:: Problems ::
A - According to the text on short-term investments, in which section of the corporate balance sheet are a company's short-term investments listed?
B - Pick up the article on short-term investments after its final sentence and carry it forward.

:: Extracted text ::
Begin

Short-Term Investments: Definition, How They Work, and Examples (2024)

What Are Short-Term Investments?

Short-term investments, also known as marketable securities or temporary investments, are financial investments that can easily be converted to cash, typically within five years. Many short-term investments are sold or converted to cash after a period of only three-12 months. Some common examples of short-term investments include CDs, money market accounts, high-yield savings accounts, government bonds, and Treasury bills. Usually, these investments are high-quality and highly liquid assets or investment vehicles.

Short-term investments may also refer specifically to financial assets—of a similar kind, but with a few additional requirements—that are owned by a company. Recorded in a separate account, and listed in the current assets section of the corporate balance sheet, short-term investments in this context are investments that a company has made that are expected to be converted into cash within one year.

Short-term investments can be contrasted with long-term investments.

Key Takeaways

  • Short-term investments, also known as marketable securities or temporary investments, are financial investments that can easily be converted to cash, typically within 5 years.
  • Short-term investments can also refer to the holdings a company owns but intends to sell within a year.
  • Common examples of short-term investments include CDs, money market accounts, high-yield savings accounts, government bonds, and Treasury bills.
  • Although short-term investments typically offer lower rates of return, they are highly liquid and give investors the flexibility to withdraw money quickly, if needed.
  • Any increases or decreases in the value of a company's short-term investments are directly reflected on a company's income statement for the quarter.

End

:: Stored data ::
Begin

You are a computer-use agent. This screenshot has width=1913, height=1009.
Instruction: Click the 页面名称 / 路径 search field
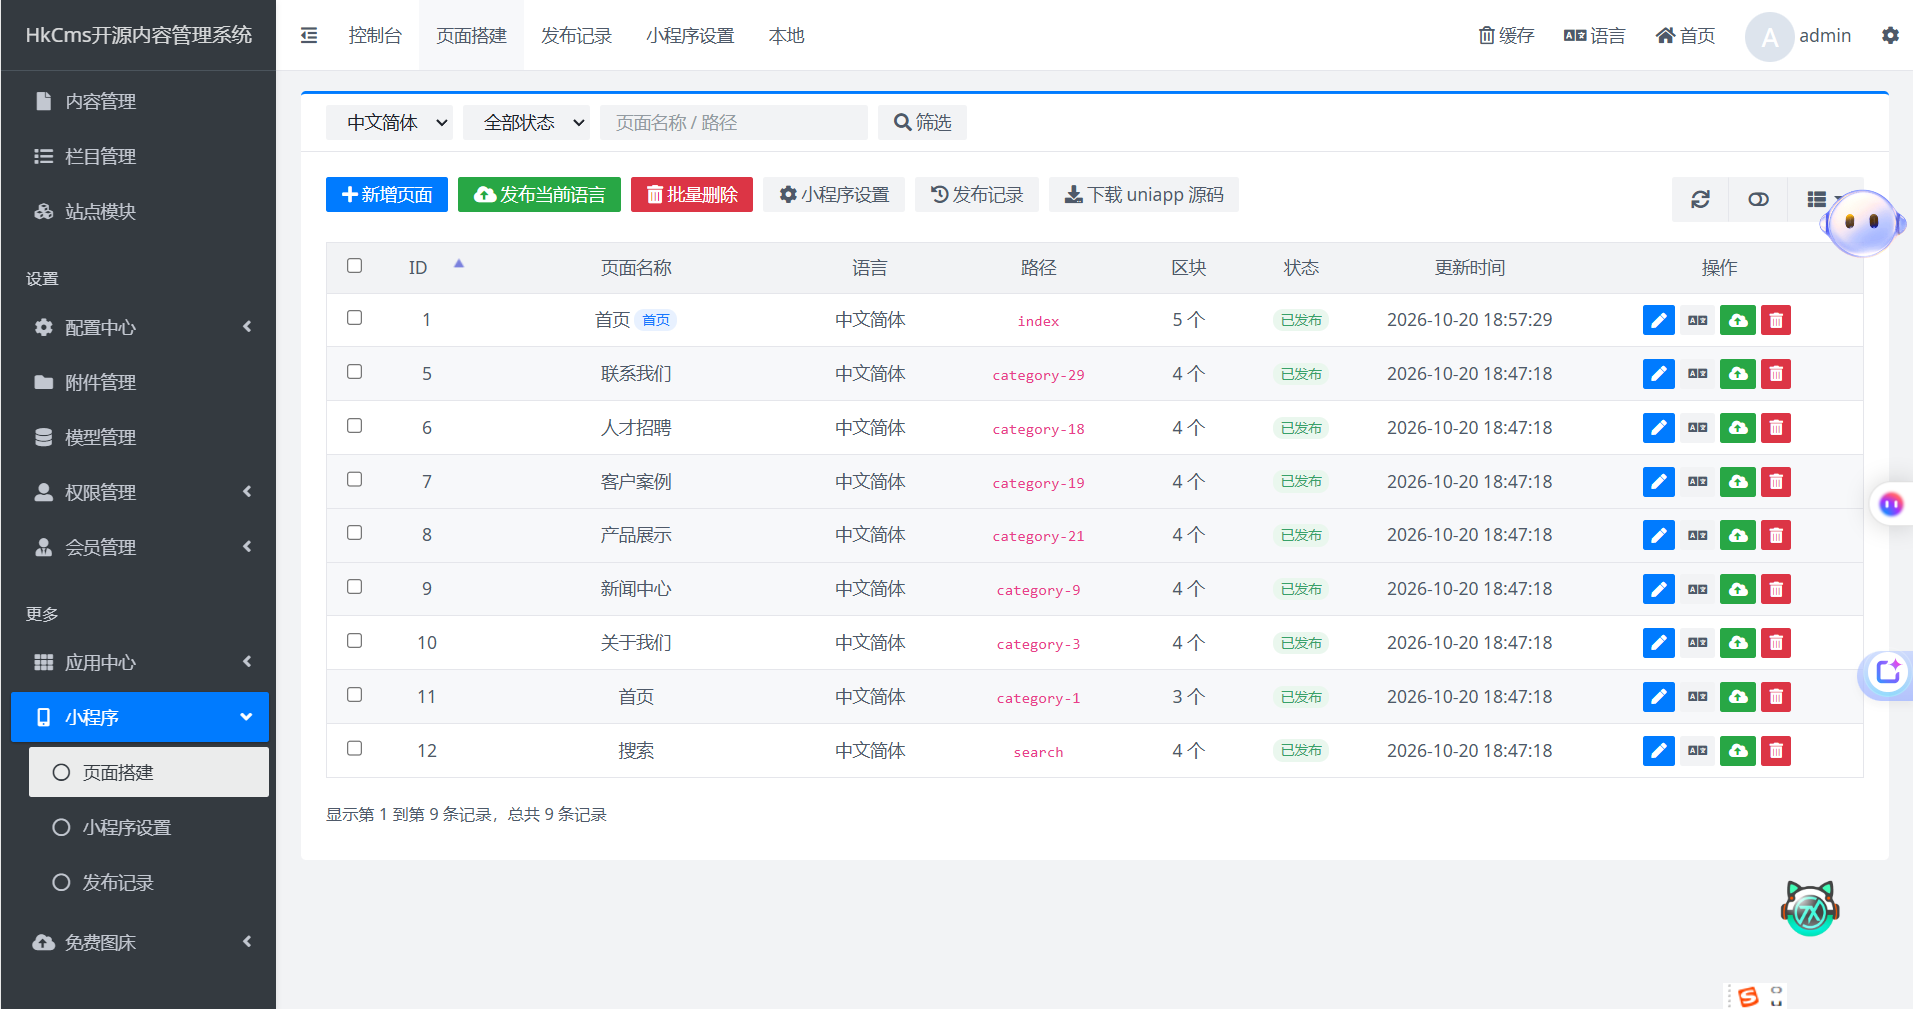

End

:: Answers for the tasks ::
A - The current assets section.

B -
Short-Term Investments: Definition, How They Work, and Examples (1)

How Short-Term Investments Work

The goal of a short-term investment—for both companies and individual or institutional investors—is to protect capital while also generating a return similar to a Treasury bill index fund or another similar benchmark.

Companies in a strong cash position will have a short-term investments account on their balance sheet. As a result, the company can afford to invest excess cash in stocks, bonds, or cash equivalents to earn higher interest than what would be earned from a normal savings account.

There are two basic requirements for a company to classify an investment as short-term. First, it must be liquid, like a stock listed on a major exchange that trades frequently or U.S. Treasury bonds. Second, the management must intend to sell the security within a relatively short period, such as 12 months. Marketable debt securities, aka "short-term paper," that mature within a year or less, such as U.S. Treasury bills and commercial paper, also count as short-term investments.

Marketable equity securities include investments in common and preferred stock. Marketable debt securities can include corporate bonds—that is, bonds issued by another company—but they also need to have short maturity dates and should be actively traded to be considered liquid.

Short-Term Investments vs. Long-Term Investments

Unlike long-term investments, which are designed to be bought and held for a period of at least a year, short-term investments are bought knowing they will be quickly sold. Typically, long-term investors are willing to accept a higher level of volatility or risk, with the idea that these "bumps" will eventually smooth out over a long period—as long as, of course, the investment is growing in a positive trajectory

Long-term investments are also used by individuals that are able to stow away their money and don't have immediate needs for it (such as to buy a car or a house).

Advantages and Disadvantages of Short-Term Investments

Short-term investments help ground an investor's portfolio. Although they typically offer lower rates of return compared to investing in an index fund over time, they are highly liquid investments that give investors the flexibility of making money they can withdraw quickly, if needed.

For a business, long-term investments are not counted as income until they are sold. This means that companies that decide to hold or invest in short-term investments count any fluctuations in price at the market rate. This means short-term investments that decline in value are marked down as a loss for the company onthe income statement.

Pros

  • Short-term investment gains are reflected directly on the income statement.

  • Short-term investments take on lower risk, making them stable options.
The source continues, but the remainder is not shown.